Posté le 07.07.2009 à 17:40

      Afin d'arriver à des résultats rapides, nous nous sommes servis simultannément des données de deux expériences.  Pour engendrer la violence, nous avons eu recours aux religions répressives, à la morale judéo-chrétienne , en matière sexuelle.  En tuant Éros, nous avons annililé l'esprit critique et créateur.
      Une violente crise économique soutenait cette premières stratégie.  Elle jetait la population dans le désarroi au point d'espréer un sauveur quel qu'il soit.  Les hommes , pour éviter tout effort ,  accepte facilement de s'inventer des dieux.
      Cependant, pour taire l'ennemi , il fallait bien laisser miroiter cette grande farce qu'est la démocratie puisque la démocratie n'est possible qui si le peuple est éduqué, capable de comprendre tous les enjeux.  Notre force était bien, au contraire, de lui faire croire tout ce que l'on voulait.
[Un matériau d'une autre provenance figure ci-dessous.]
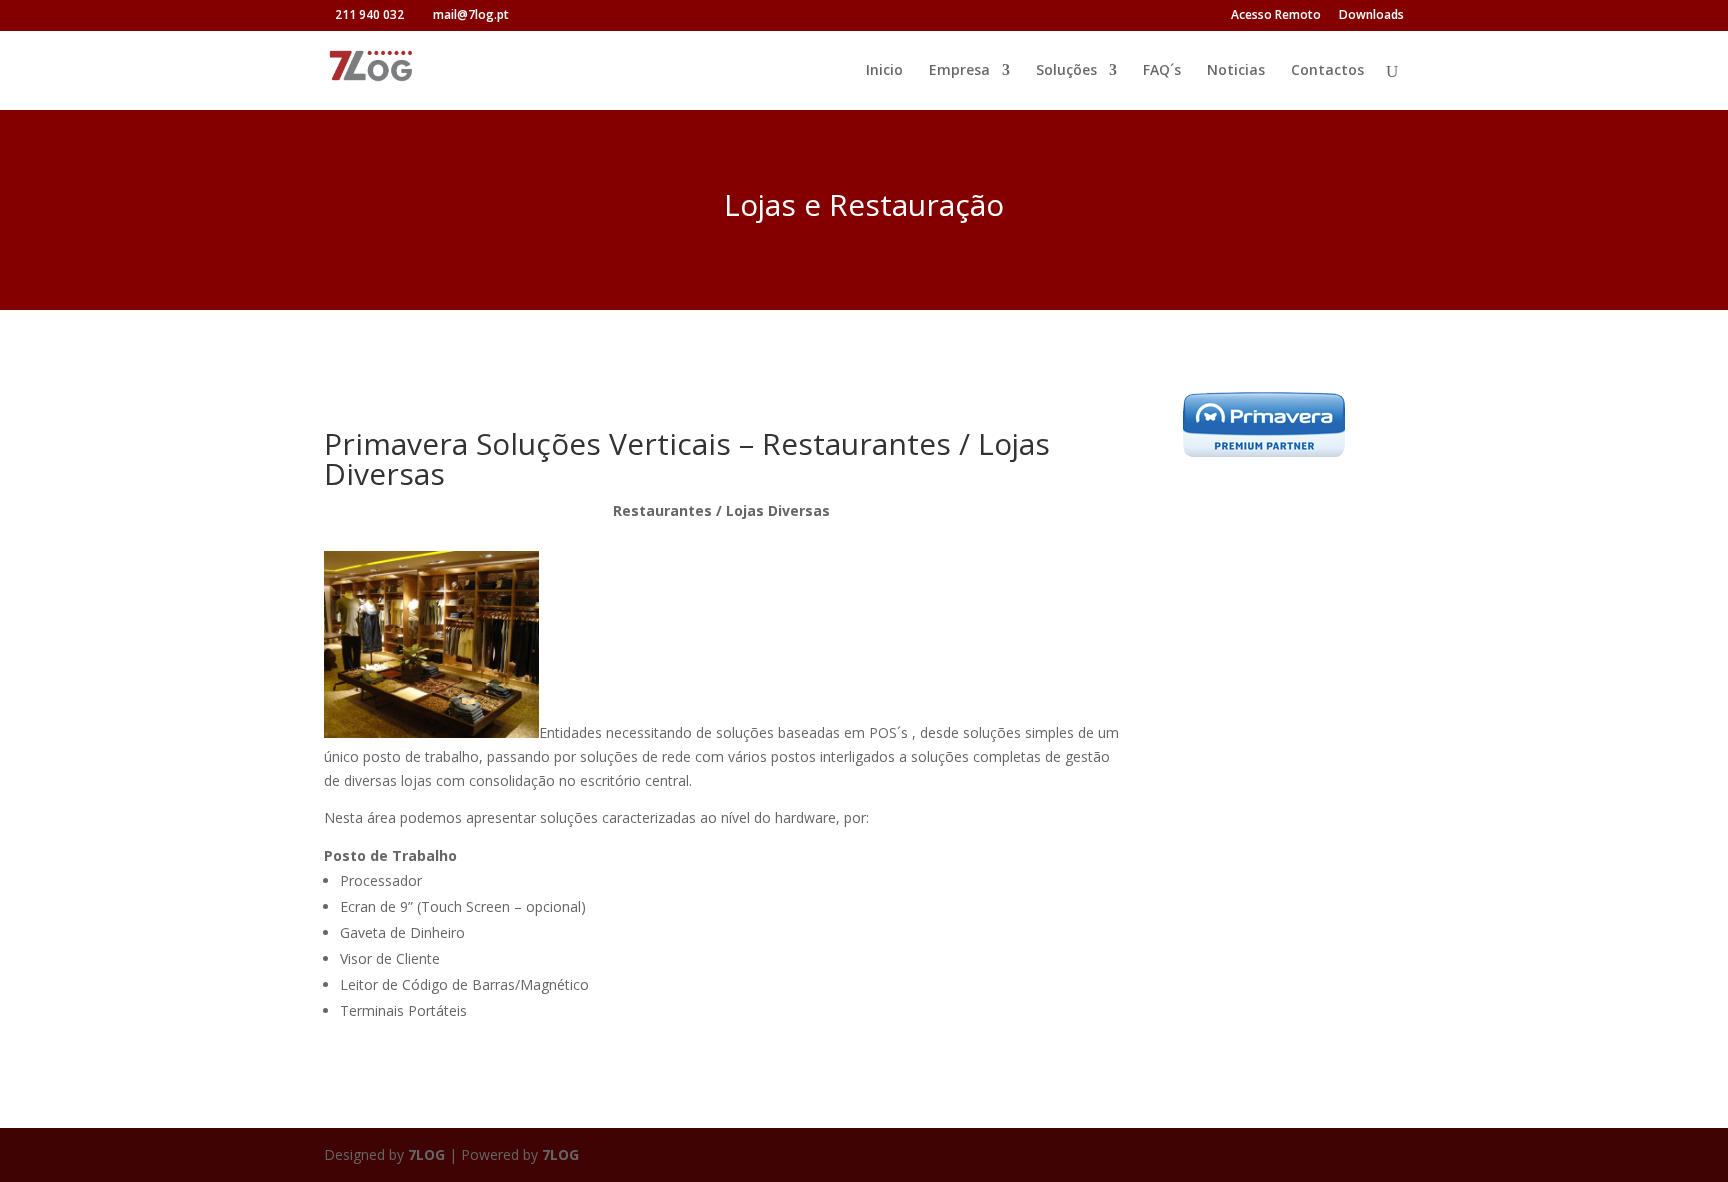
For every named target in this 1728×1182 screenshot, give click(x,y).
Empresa (959, 71)
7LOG (426, 1154)
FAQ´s (1162, 71)
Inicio (884, 71)
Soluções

     Je ne savais pas où toute cette affaire pouvait nous conduire.  Pourtant, un jour ou l'autre, la violence éclaterait et déchirerait le pays.  Alors , nous serons les maîtres puisque nous nous y étions préparés.
      J'écoutais les dirigeants gaver simultannément la population de sentiments ultra-nationaux afin de dissimuler les véritables enjeux économiques et j'étais sans cesse surpris de la naïveté du peuple.
      Au journal, il était impossible de critiquer les idées politiques d'Hitler ou si nous pouvions le faire cela devait provenir de l'extérieur pour nous donner la chance de répliquer et ainsi renforcer cette autorité critiquée.  Il était impossible dans ce scénario de faire exploser la vérité.  Tous les médias étaient contrôlés.  Sous prétexte de se défendre contre l'anarchie, l'on écartait la possibilité d'avoir une pensée pluraliste.  C'était déjà la dictature idéologique.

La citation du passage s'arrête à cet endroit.